A representative example of targeted anticancer drugs is angiogenesis inhibitors. As explained earlier, cancer cells divide at a very rapid rate and therefore require more nutrients than normal cells. To achieve this, cancer cells send signals to induce the formation of new blood vessels near themselves, allowing them to freely draw nutrients from the bloodstream. Anti-angiogenic agents are anticancer drugs that interfere with this very process. Rather than attacking cancer cells directly, they block the formation of blood vessels supplying nutrients to cancer cells, effectively starving the cancer cells by denying them food, thereby preventing further tumor growth. Starting with the discovery of endostatin, an angiogenesis inhibitor, by the O’Reilly research team in 1997, numerous angiogenesis inhibitors have been developed and are either in use or nearing commercialization. These include Avastin (bevacizumab), widely used for colorectal cancer, and the domestically developed DWM-M01A and DWM-M01S.

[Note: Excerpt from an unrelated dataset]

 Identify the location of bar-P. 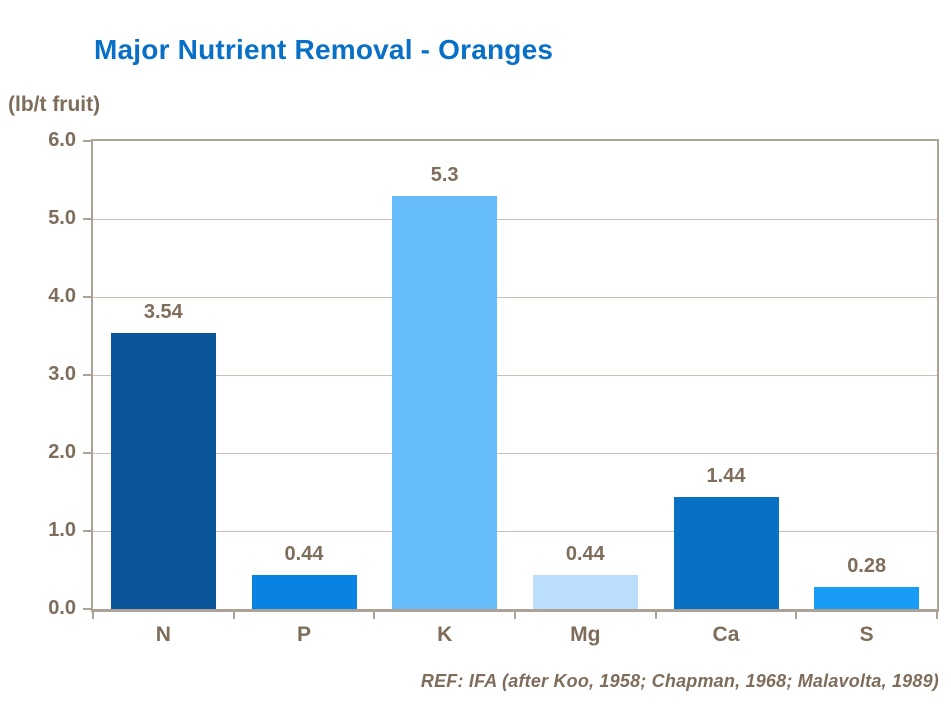
(304, 592).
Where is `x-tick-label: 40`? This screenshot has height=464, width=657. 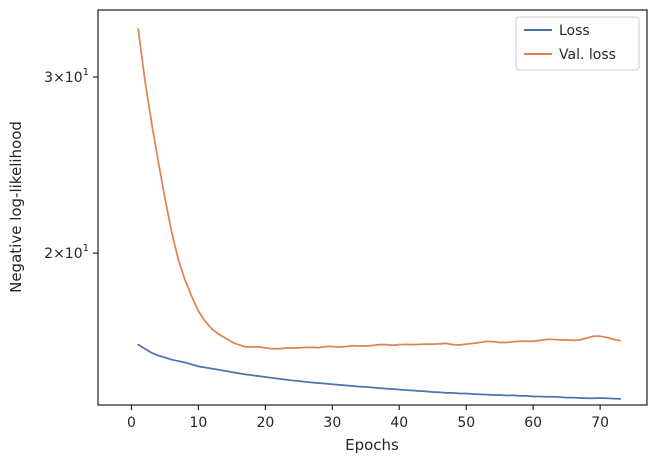
x-tick-label: 40 is located at coordinates (399, 423).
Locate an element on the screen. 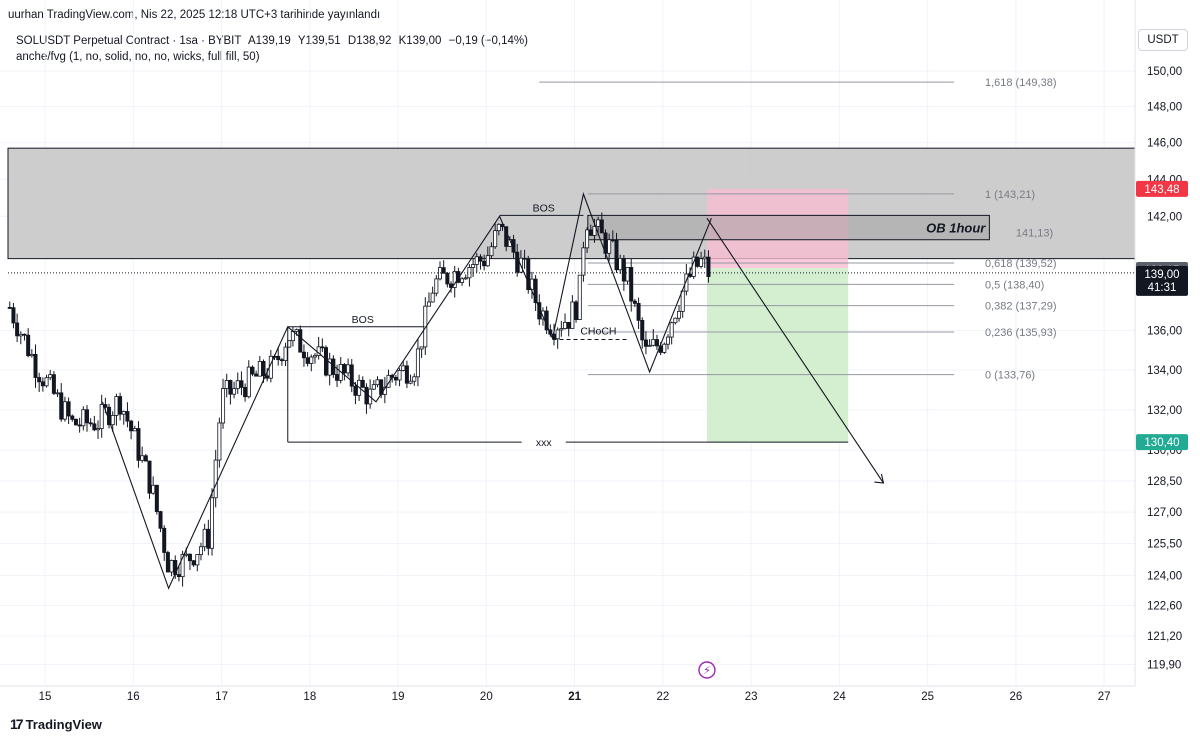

For modern people, ‘cancer’ is likely the most feared disease. This is because there is a perception that cancer is an unavoidably fatal illness. However, the situation is not as dire as it seems. Research on cancer and the development of treatments are progressing faster than ever before, and especially in recent years, innovative therapies have been developed one after another. Cancer is no longer viewed solely as a fatal disease as it was in the past; it is transforming into a chronic disease that can be treated and managed. The history of anticancer drugs spans less than a century. Within this brief period, the field of cancer treatment has achieved remarkable progress. Recently, many effective treatment methods have been developed, and even if cancer develops, the probability of surviving within five years after starting treatment increases every year. As research continues worldwide to elucidate the mechanisms of cancer development and develop effective anticancer drugs, it is reasonable to dream of a world free from cancer concerns.